• **EXERCISE DIRECTIONS**: Only the text should be kept: print every entry below exactly and leave each image out.

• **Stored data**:
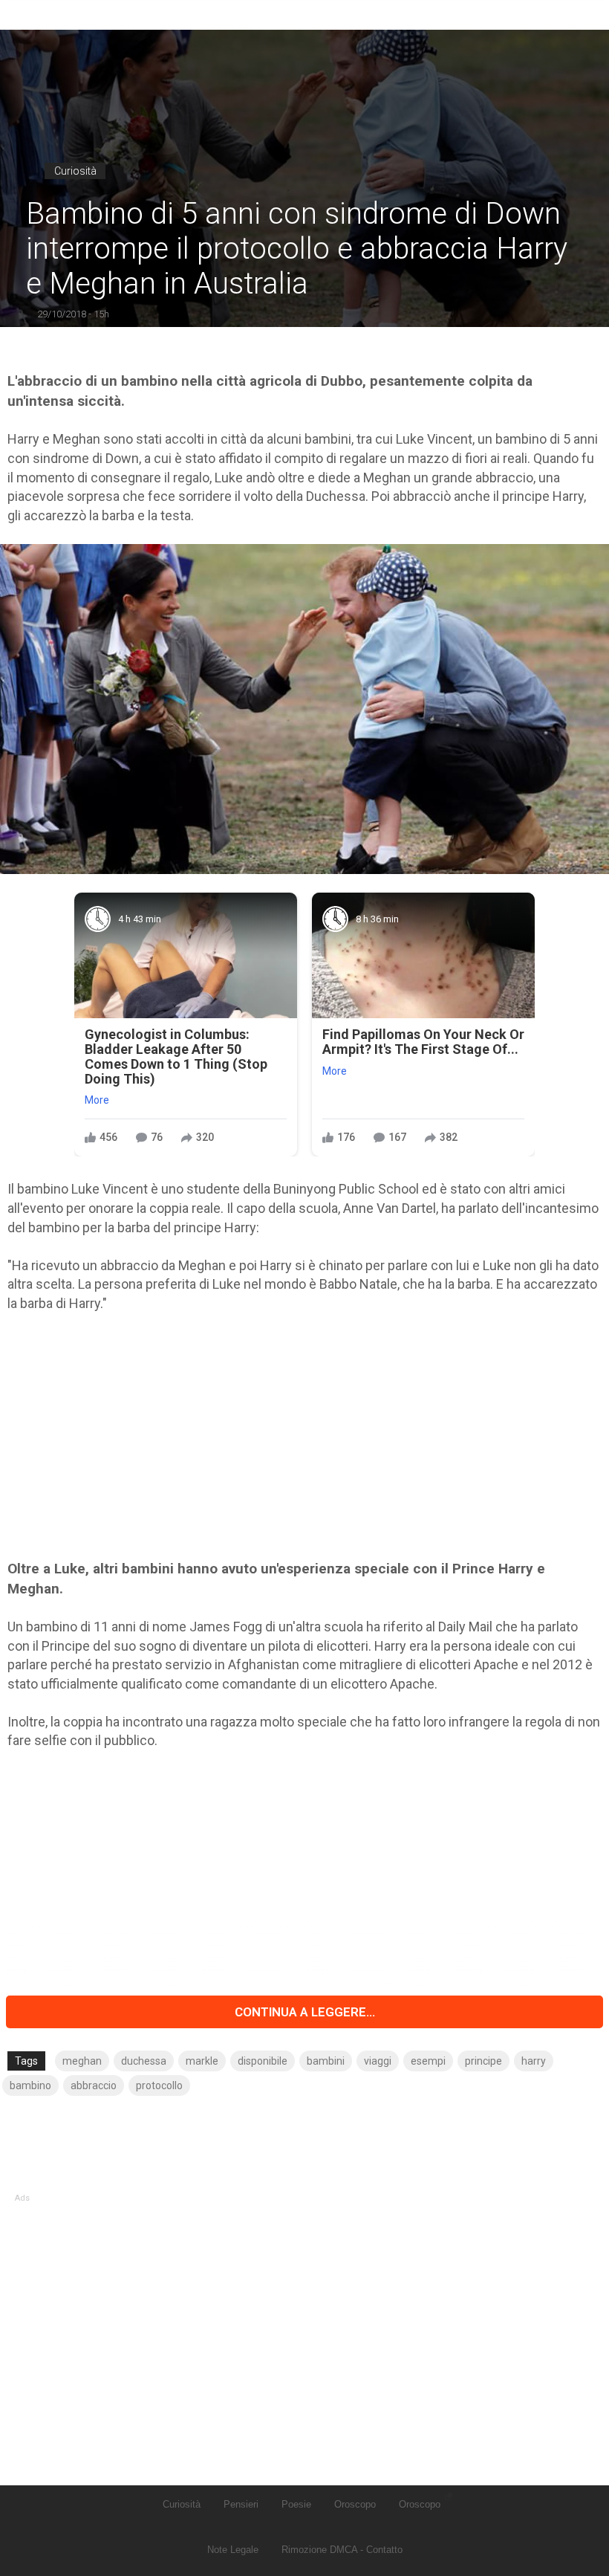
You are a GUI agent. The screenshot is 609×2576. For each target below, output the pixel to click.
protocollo (159, 2085)
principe (483, 2061)
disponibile (262, 2061)
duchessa (143, 2061)
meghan (82, 2061)
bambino (30, 2085)
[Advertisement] (304, 1436)
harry (533, 2061)
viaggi (377, 2061)
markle (202, 2061)
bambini (326, 2061)
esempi (428, 2061)
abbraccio (94, 2085)
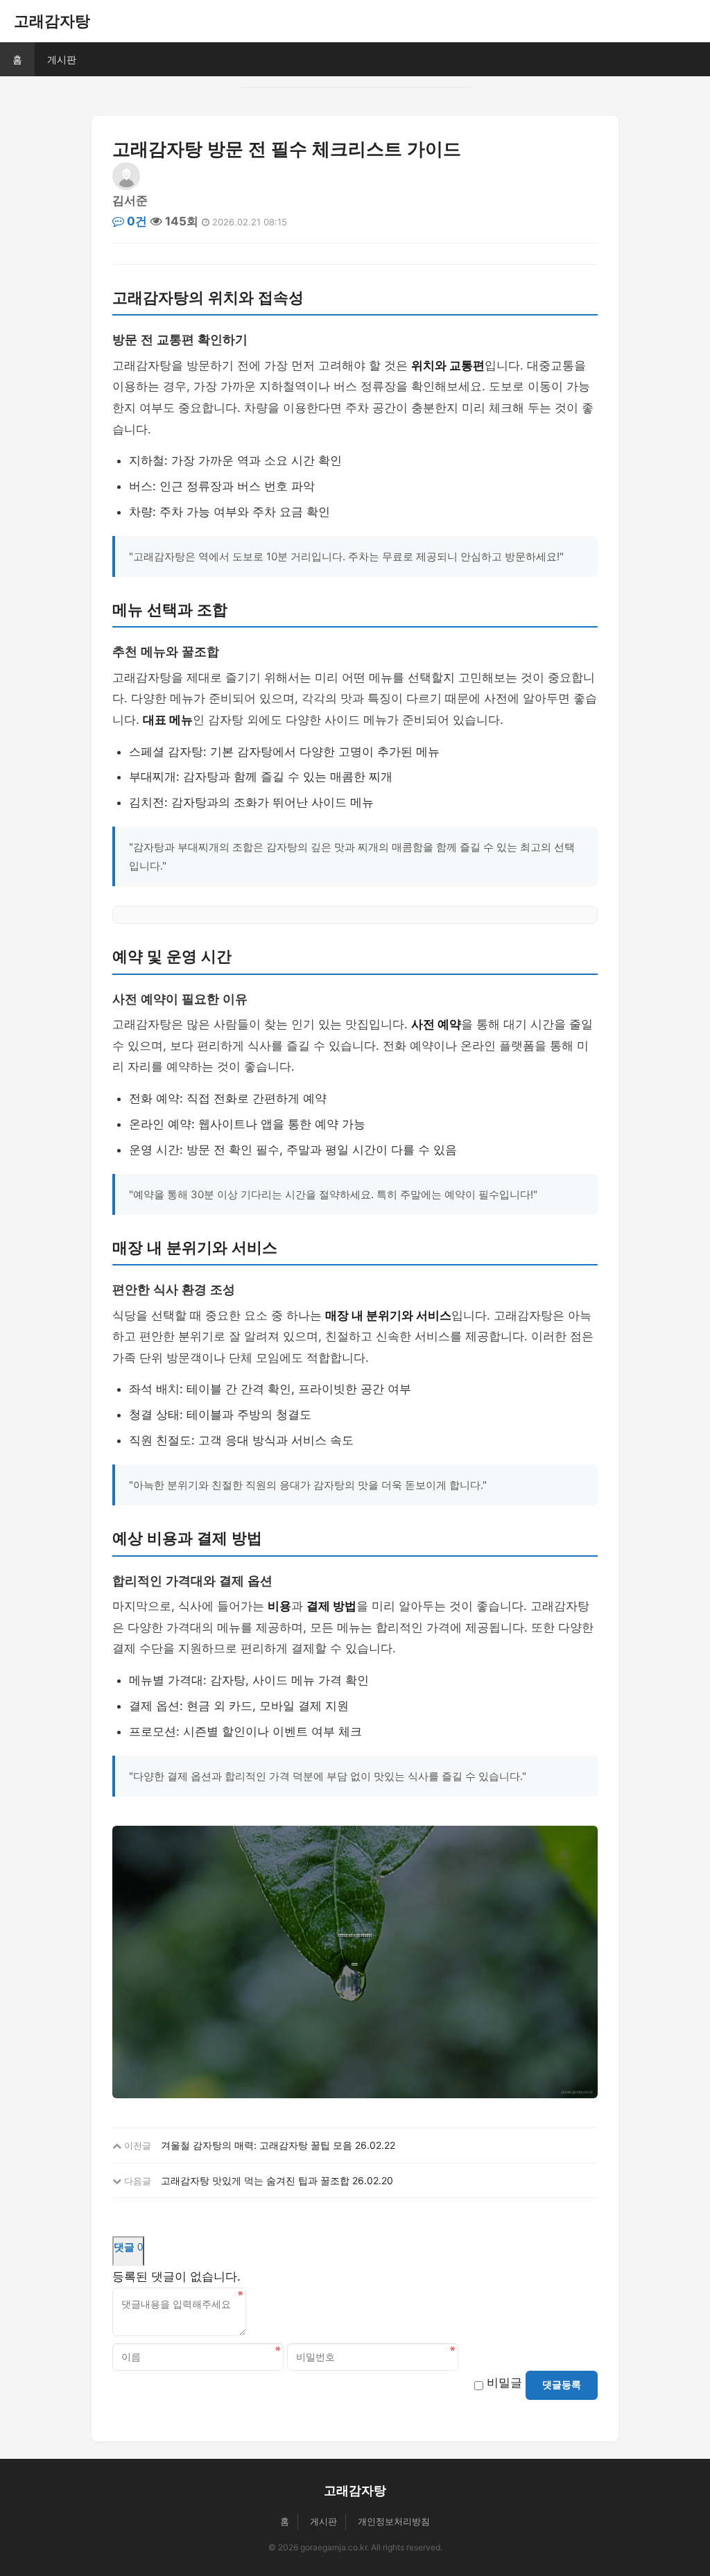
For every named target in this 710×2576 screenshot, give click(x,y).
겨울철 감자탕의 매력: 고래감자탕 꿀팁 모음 (256, 2145)
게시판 (61, 59)
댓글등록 (561, 2384)
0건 (135, 221)
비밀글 (504, 2382)
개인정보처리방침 (394, 2521)
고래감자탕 (52, 21)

• **ANSWER BOX**:
You are a GUI agent. The screenshot is 609×2576. For each target below, output the pixel to click.
protocollo (159, 2085)
principe (483, 2061)
disponibile (262, 2061)
duchessa (143, 2061)
meghan (82, 2061)
bambino (30, 2085)
[Advertisement] (304, 1436)
harry (533, 2061)
viaggi (377, 2061)
markle (202, 2061)
bambini (326, 2061)
esempi (428, 2061)
abbraccio (94, 2085)
For every named target in this 710×2576 screenshot, give click(x,y).
겨울철 감자탕의 매력: 고래감자탕 꿀팁 모음 (256, 2145)
게시판 (61, 59)
댓글등록 (561, 2384)
0건 (135, 221)
비밀글 (504, 2382)
개인정보처리방침 (394, 2521)
고래감자탕 (52, 21)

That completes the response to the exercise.